# Dalle sound card & DCC



## AussieDriver (Feb 16, 2008)

Not sure where to post this one, but since I am trying to conect it to DCC, I think here is as good as any place.

I have a Aristocraft RDC with the Digitrax Plug n Play installed. I have just purchased a Dalle sound card and there are 2 reed switches for the sound. I was hoping to be able to connect it to the decoder so i could play the sounds from it.  Can I use an light out let or some thing??

When i was surfing the net for some ideas i came accross the QSI Solutions website. Maybe I should just brought one of them from the start. They sound all right & have both DCC & sound in the one. Doing my sums on it, it would have been cheaper too. Any one using them??

Oh well, such is life.
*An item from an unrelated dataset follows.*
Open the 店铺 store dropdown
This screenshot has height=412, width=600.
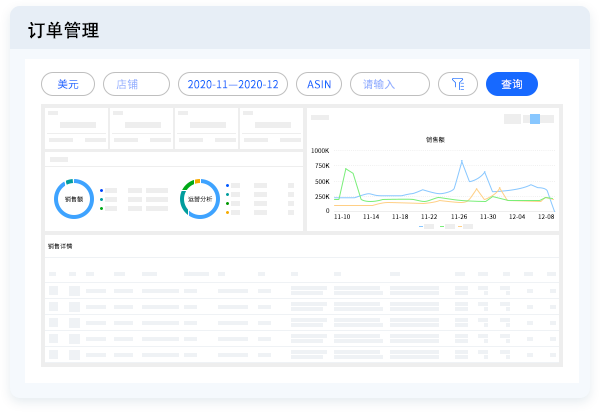(136, 85)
You are always bound to find some thing better or cheaper once you buy some thing.


----------



## Greg Elmassian (Jan 3, 2008)

*RE: Dalle sound card & DCC*

I have about 6 QSI's in locos, Aristo, USAT and Accucraft/AML.... 

Get the QSI, especially if you have an RDC with the socket in it. 
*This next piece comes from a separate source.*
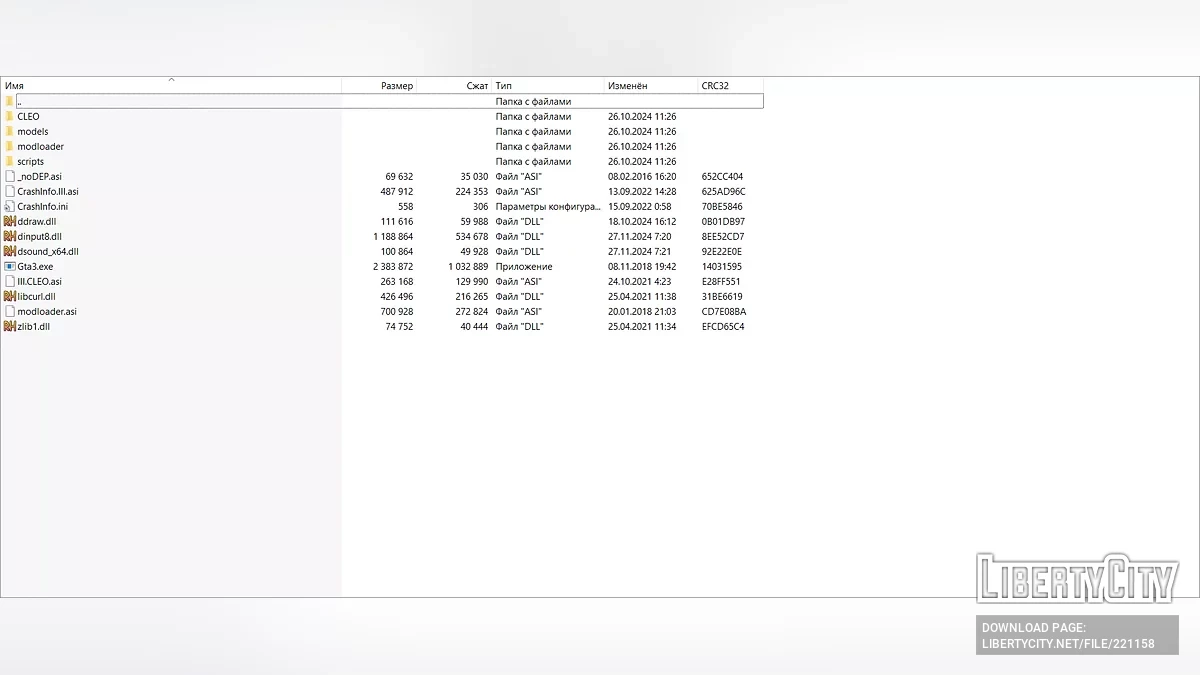1200x675 pixels.
Task: Select the _noDEP.asi file icon
Action: (x=10, y=177)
Sell the Digi and the Dallee, you will make a profit! (The QSI is $127).... 

See my site for installs in Aristo Mikado, Mallet, etc. ... someone on the Aristo site just announced he put a QSI in his RDC and is very happy. 


Regards, Greg


----------



## Guest (Jun 16, 2008)

The Dallee sound systems will trigger right off the function outputs of a typical DCC decoder. They work most of the time but there is a tendency for false triggers. A couple of optoisolators will fix that. See 

http://www.girr.org/girr/tips/tips2/040_tips.html#dallee for an example 

- gws


----------



## aceinspp (Jan 2, 2008)

The sound of the bell and whistle are erratic and not in seqence and not prototype. I'd ditch the Dallee and go with the QSI. Later RJD


----------



## Marauderer (Jan 5, 2008)

Posted By aceinspp on 06/20/2008 10:51 AM
The sound of the bell and whistle are erratic and not in seqence and not prototype. I'd ditch the Dallee and go with the QSI. Later RJD



What RJD said!!/DesktopModules/NTForums/themes/mls/emoticons/w00t.gif


----------